Weshalb seit Wochen ein trotzig klingendes Wort durch die sicherheitspolitischen Debatten kursiert, das Wort "Trump-sicher". Die Allianz müsse sich so aufstellen, dass sie durch eine zweite Amtszeit von Trump nicht in eine existentielle Krise gestürzt wird.
Dass die durchaus im Bereich des Möglichen liegt, dafür hatte Trump mit wirr klingenden, aber wohl ernst gemeinten Äußerungen zu Beginn des Wahlkampfs im Frühjahr gesorgt. Er, Trump, würde im Angriffsfall nur Ländern helfen, die "Rechnungen bezahlen". Tun sie das nicht, würde er Wladimir Putin freie Hand gewähren.
Das Problem, sich auf den Extremfall vorzubereiten
"Die Idee, dass man die NATO 'Trump-sicher' machen kann, ist eine Illusion", erklärt Marco Overhaus, USA-Experte in der Stiftung Wissenschaft und Politik. Auf den Extremfall - dass Trump die USA aus der NATO herausführt oder amerikanische Truppen in großer Zahl aus Europa abzieht - könne man sich nur sehr schwer vorbereiten.
"Das transatlantische Verhältnis gerade in der Verteidigungspolitik ist strukturell völlig schlecht ausbalanciert" so Overhaus, 75 Prozent der Lasten bei den USA und 25 Prozent bei den Europäern seien eben kein ausbalanciertes Verhältnis.
Die Hoffnung auf eine weitere Frist
Aus NATO-Sicht käme es vor diesem Hintergrund einem Glücksfall gleich, wenn es unter einer Präsidentin Kamala Harris noch mal vier Jahre gibt, um das Ungleichgewicht anzugehen.
Militärisch dürfte es dabei um die Aneignung von Schlüsselfähigkeiten gehen, bei denen die Europäer besonders abhängig von den US-Amerikanern sind. Bei der Luft- und Raketenabwehr zum Beispiel, inklusive der Frühwarnsysteme.
Aber auch ganz grundsätzlich bei der Kommandostruktur, die nötig ist, um Einsätze von militärischen Großverbänden zu befehligen. Und dabei ist die Bedeutung der in Europa stationieren US-amerikanischen Atomwaffen noch gar nicht erwähnt.
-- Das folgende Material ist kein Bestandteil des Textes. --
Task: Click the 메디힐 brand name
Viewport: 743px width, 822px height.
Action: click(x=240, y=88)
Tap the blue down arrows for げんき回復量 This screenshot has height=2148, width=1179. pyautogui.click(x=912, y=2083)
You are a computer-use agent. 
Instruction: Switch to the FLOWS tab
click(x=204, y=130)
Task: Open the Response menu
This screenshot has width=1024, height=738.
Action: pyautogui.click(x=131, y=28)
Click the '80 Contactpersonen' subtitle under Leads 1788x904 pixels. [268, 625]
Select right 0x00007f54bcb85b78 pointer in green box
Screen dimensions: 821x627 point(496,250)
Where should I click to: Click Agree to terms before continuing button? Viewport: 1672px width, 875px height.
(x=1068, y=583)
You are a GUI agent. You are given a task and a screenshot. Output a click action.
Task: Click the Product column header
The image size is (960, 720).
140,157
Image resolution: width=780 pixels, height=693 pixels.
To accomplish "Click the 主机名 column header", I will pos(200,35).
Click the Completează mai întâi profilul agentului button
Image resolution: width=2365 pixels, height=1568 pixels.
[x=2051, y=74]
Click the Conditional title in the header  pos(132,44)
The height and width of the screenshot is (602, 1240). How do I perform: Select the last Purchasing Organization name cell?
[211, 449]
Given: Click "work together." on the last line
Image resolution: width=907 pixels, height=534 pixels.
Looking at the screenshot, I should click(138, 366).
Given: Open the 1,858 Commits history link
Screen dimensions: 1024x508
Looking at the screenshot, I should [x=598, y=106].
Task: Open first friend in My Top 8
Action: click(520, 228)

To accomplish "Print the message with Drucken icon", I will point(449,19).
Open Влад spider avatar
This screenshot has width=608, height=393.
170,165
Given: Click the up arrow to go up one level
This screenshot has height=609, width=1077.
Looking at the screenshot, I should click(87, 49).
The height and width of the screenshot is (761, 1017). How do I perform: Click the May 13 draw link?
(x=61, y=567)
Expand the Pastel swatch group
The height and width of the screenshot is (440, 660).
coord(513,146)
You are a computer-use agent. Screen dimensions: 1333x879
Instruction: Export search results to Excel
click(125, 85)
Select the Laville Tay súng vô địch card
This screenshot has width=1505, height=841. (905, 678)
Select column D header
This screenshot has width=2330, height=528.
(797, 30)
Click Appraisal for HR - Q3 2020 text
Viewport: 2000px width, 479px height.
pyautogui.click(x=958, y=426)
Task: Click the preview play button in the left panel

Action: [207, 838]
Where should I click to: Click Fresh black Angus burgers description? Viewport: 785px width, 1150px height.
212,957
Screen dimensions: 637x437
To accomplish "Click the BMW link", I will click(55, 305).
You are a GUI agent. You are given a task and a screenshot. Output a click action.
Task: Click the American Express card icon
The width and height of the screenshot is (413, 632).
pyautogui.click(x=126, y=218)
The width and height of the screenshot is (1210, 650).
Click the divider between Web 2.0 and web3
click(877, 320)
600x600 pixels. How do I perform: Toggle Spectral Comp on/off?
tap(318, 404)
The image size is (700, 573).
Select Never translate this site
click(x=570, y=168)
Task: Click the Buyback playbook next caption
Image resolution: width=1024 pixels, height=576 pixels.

Auch politisch kann es schwierig werden
Politikwissenschaftler Overhaus sieht europäischen Nachholbedarf aber nicht nur bei militärischen Fragen. "Was machen wir eigentlich, wenn eine Trump-2-Administration sich politisch aus der NATO heraushält", fragt er. Sollten die USA so etwas wie die einst von Charles de Gaulle praktizierte "Politik des leeren Stuhls" betreiben, dann müsse Europa darauf frühzeitig eine Antwort finden und die bisherigen Traditionen der kollektiven Willensbildung überdenken.
Ganz konkret hieße das, sich darauf vorzubereiten, dass Amerika sein Gewicht als Großmacht gegen den Willen der Europäer einsetzt. Oder, auch das hält Overhaus für realistisch, dass Washington anfängt "NATO-Verbündete gegeneinander auszuspielen."